2012-05-30 Thread Serge
2012/5/30 Vincent Lefevre wrote:

 So what?  If you write to a normal file system, it goes into the page
 cache, which is pretty much the same as writing into tmpfs.  In both
 cases if you have swap configured, the data will get pushed to disk;

 That's not at all the same, the page cache is more temporary, it's getting
 flushed to disk pretty quick if memory is tight (presumably) but in the same
 situation using tmpfs going to swap is surely going to be more disruptive?

 Why wouldn't there be a FS option to have a different policy for
 specific directories, like /tmp? e.g. avoid write-back to disk
 except when needed (because of lack of RAM). In such a way, the
 behavior would be similar to tmpfs, without the restriction on
 the tmpfs size, i.e. this would be more flexible for the user.

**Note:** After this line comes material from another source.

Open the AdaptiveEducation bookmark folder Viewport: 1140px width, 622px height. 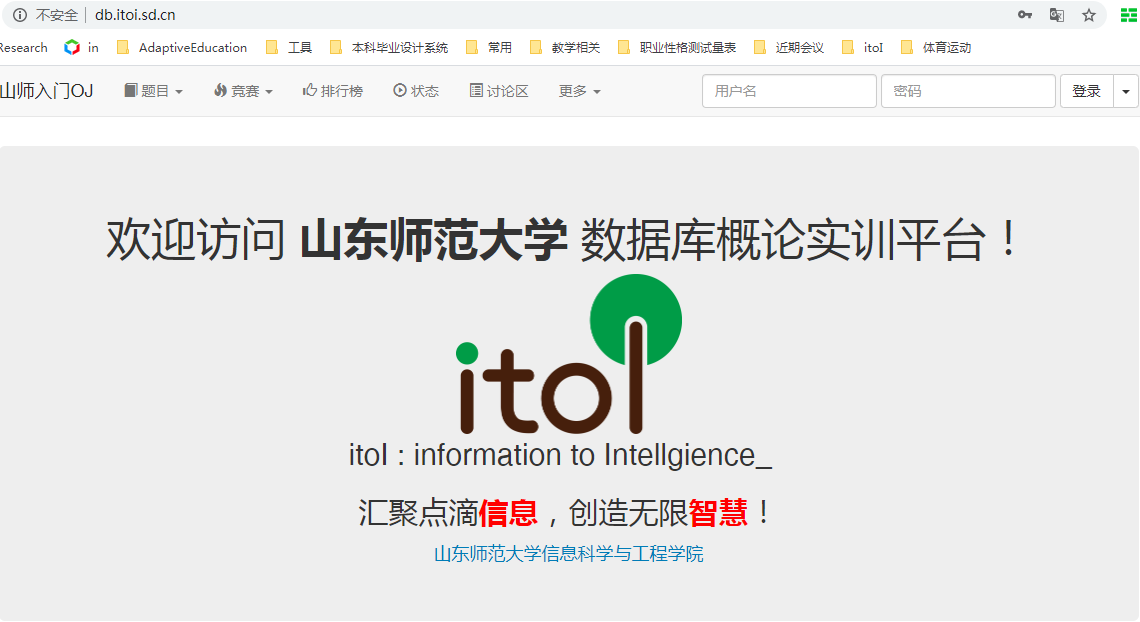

Well, even being better than tmpfs, this idea still has downsides. Kernel
fs cache is smart. It stores the files (not exactly files, but who cares)
that are the most useful. When you create tmpfs, or when you set such
FS option (keep /tmp files in RAM as long as there's free RAM for them)
you eat cache memory. Meaning, you store /tmp files in cache even when
they're not used, so kernel cannot use that memory to store some useful
files. This increases I/O and makes the system slower.

But, anyway, directory-specific options are not impossible. Theoretically
one could write a special [FUSE] filesystem just for that case. I was
already thinking about doing something like aufs- or unionfs-mount of a
small tmpfs (i.e. 10MB) backed up by real disk /tmp. That way small files
could remain in RAM while large files that don't fit there would go to
real cached disk. I was even thinking about patching unionfs-fuse to
support such a case. I just could not find a reason to start doing that.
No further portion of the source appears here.